*Given records*.
# # # #

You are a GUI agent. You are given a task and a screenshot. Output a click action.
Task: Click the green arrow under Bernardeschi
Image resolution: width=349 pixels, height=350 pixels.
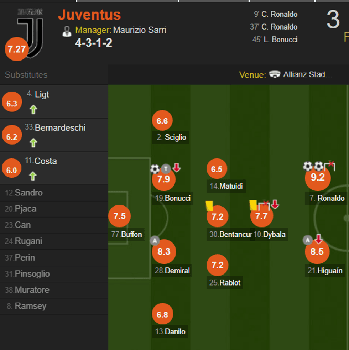33,143
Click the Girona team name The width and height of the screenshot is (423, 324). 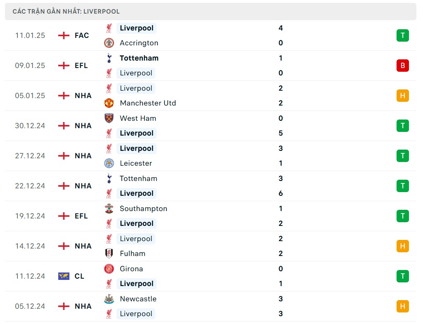pyautogui.click(x=131, y=269)
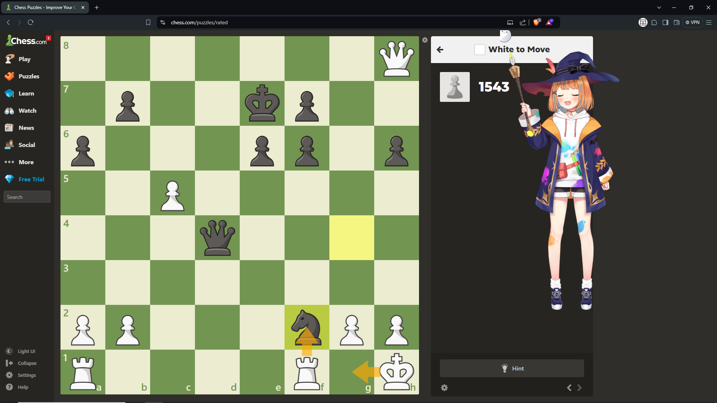Click the puzzle settings gear icon
Screen dimensions: 717x403
click(x=444, y=388)
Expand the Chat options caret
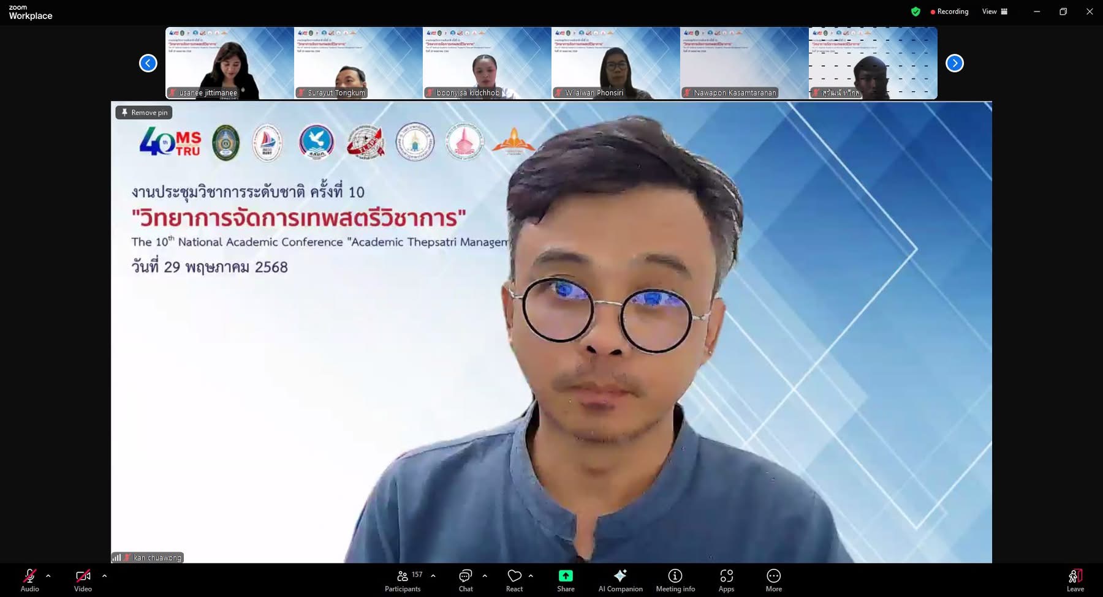Viewport: 1103px width, 597px height. (485, 576)
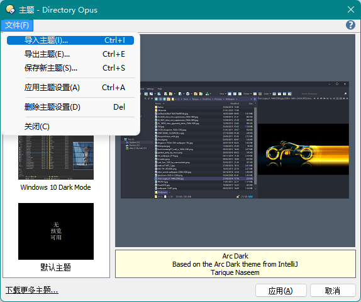
Task: Pick 保存新主题(S)... in the file menu
Action: click(x=70, y=68)
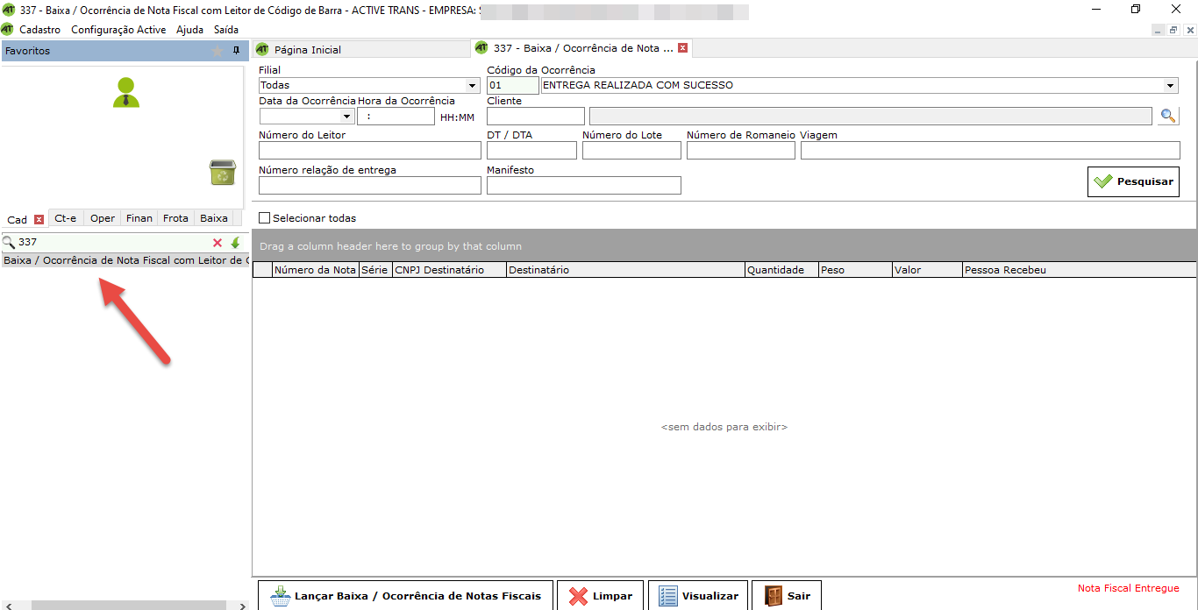Switch to the Página Inicial tab
The width and height of the screenshot is (1198, 610).
pos(307,50)
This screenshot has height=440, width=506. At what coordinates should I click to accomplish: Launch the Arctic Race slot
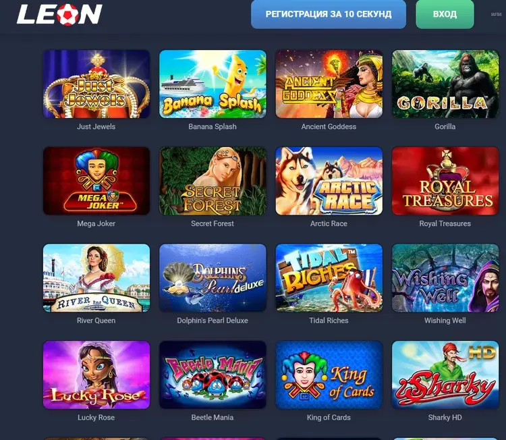(329, 181)
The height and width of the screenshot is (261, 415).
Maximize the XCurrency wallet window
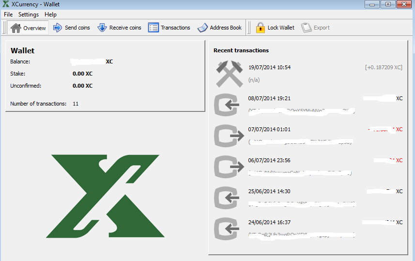click(387, 4)
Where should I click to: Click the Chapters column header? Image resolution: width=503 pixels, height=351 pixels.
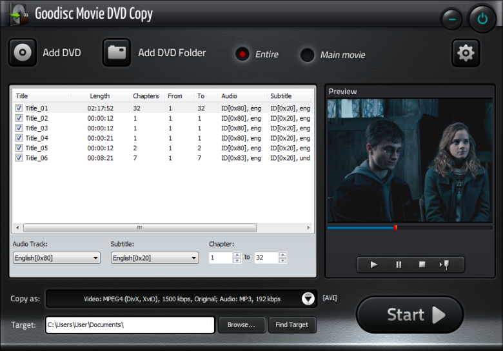[x=146, y=96]
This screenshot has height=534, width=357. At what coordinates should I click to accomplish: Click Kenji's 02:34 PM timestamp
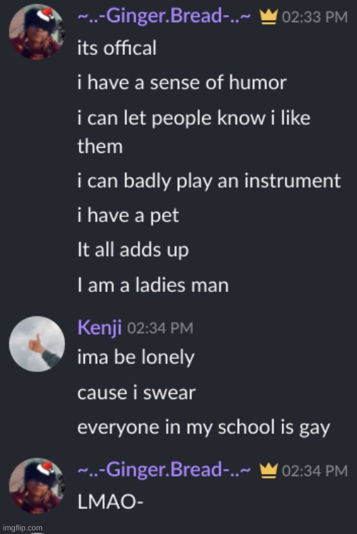(160, 328)
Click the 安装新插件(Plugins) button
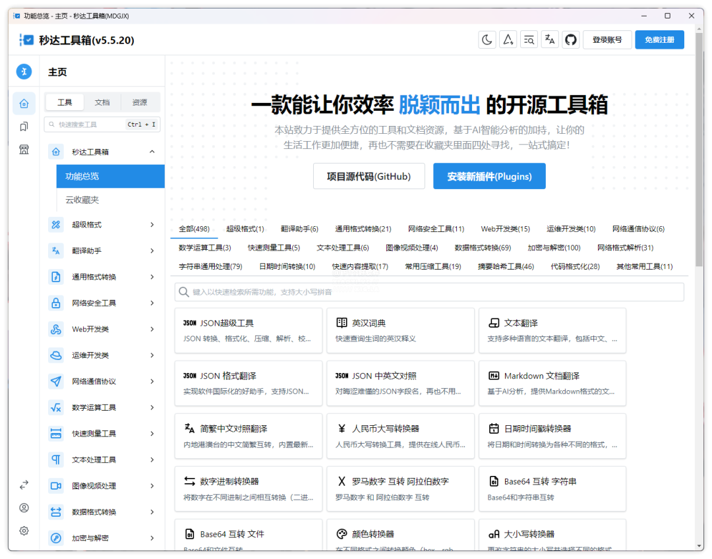This screenshot has height=559, width=712. [x=489, y=177]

# # # #

*Task item*. Transcribe only the lines from the line holding "Maximize the XCurrency wallet window" to the final line of the listing above. Keep them exact, include both ends, and skip the pictures.

*Response for this exercise*.
Maximize the XCurrency wallet window
click(387, 4)
Where should I click to: Click the Chapters column header? Image resolution: width=503 pixels, height=351 pixels.
[x=146, y=96]
This screenshot has height=534, width=357. At what coordinates should I click to accomplish: Click Kenji's 02:34 PM timestamp
(160, 328)
Click the 安装新插件(Plugins) button
This screenshot has height=559, width=712. [x=489, y=177]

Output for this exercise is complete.